In Frankreich gibt es, neben einer Geburtsprämie pro Kind (ca. 1.000 €) und ähnlich ausgebauten Betreuungsangeboten deutliche Vergünstigungen in der Einkommensteuer: »… Anders als in Deutschland gibt es beispielsweise für ein Einzelkind kein Kindergeld. Erst nach der Geburt eines zweiten Kindes haben die Eltern einen Anspruch, ab dem dritten Kind gibt es dann noch einen Zuschlag. Auch das Steuersystem belohnt besonders das dritte Kind, ab dem Vierten zahlen französische Familien praktisch kaum noch Steuern.«

Bisher scheinen sich die Parteien hierzulande jedoch nicht dafür zu interessieren, dass Ihnen bereits jetzt Steuerzahler, Mitglieder sowie Wählerinnen und Wähler ausgehen. Sie konzentrieren sich auf ihre derzeit größte, aber schwindende Wählergruppe, die Rentner. Daneben werden die Themen Familiengründung und Familienförderung den radikalen Rändern überlassen, die sie vereinnahmen und für ihre Zwecke missbrauchen.
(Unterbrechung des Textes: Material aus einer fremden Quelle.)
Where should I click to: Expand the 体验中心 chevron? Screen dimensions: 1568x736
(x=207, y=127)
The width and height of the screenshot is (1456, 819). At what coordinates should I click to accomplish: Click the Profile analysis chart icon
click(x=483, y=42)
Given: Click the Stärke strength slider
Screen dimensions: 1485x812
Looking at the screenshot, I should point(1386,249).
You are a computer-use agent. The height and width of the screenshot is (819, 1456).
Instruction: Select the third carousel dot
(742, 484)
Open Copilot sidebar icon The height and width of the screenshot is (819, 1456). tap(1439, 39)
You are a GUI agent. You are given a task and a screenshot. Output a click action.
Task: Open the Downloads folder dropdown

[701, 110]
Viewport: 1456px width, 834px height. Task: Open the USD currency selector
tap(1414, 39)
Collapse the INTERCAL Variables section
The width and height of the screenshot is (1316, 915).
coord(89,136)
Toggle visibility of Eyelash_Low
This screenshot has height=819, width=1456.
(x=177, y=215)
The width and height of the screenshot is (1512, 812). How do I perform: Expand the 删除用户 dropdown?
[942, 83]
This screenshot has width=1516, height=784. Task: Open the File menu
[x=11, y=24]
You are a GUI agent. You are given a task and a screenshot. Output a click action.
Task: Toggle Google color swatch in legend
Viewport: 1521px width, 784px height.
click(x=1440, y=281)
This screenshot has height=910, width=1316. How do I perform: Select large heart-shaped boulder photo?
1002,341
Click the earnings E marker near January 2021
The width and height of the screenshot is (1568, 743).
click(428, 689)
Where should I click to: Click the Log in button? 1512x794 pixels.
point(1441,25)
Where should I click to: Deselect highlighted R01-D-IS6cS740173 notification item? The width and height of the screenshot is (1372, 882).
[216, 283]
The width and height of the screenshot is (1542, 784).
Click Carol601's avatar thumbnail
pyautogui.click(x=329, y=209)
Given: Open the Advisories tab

Unser Ziel als Deutscher Familienverband ist es, auf die derzeitige Situation der Familien aufmerksam zu machen und der Politik Unterstützung bei der gemeinsamen Entwicklung von Lösungen für die aufgezeigten Handlungsfelder anzubieten.

Nachfolgend eine Auswahl verschiedener Ideen und möglicher Maßnahmen:

  • Willkommensprämie für Neugeborene

  • Senkung der Mehrwertsteuer für kinderbezogene Produkte auf 7%

  • Zinslose Darlehen für die Familiengründungsphase, z.B. mit Heirat oder Geburt

  • Vollständige Umsetzung des Urteils des BVergG zu den Sozialabgaben für Familien

  • Beschließung des staatspolitischen Ziels einer ausgeglichenen demografischen Entwicklung

  • Deutliche Senkung der Einkommensteuer mit Anzahl der Kinder

  • Kindergeld vor der Geburt und einheitliches Kindergeld für alle geborenen Kinder

  • Elternunabhängiges Bafög für werdende Eltern über die gesamte Ausbildungsdauer

  • Weiterentwicklung des Ehegattensplittings zu einem Familiensplitting

  • Unterstützung des Bundes für familienfreundliche Maßnahmen der Kommunen

 

Der Autor ist Mitglied im Vorstand des DFV Sachsen e.V.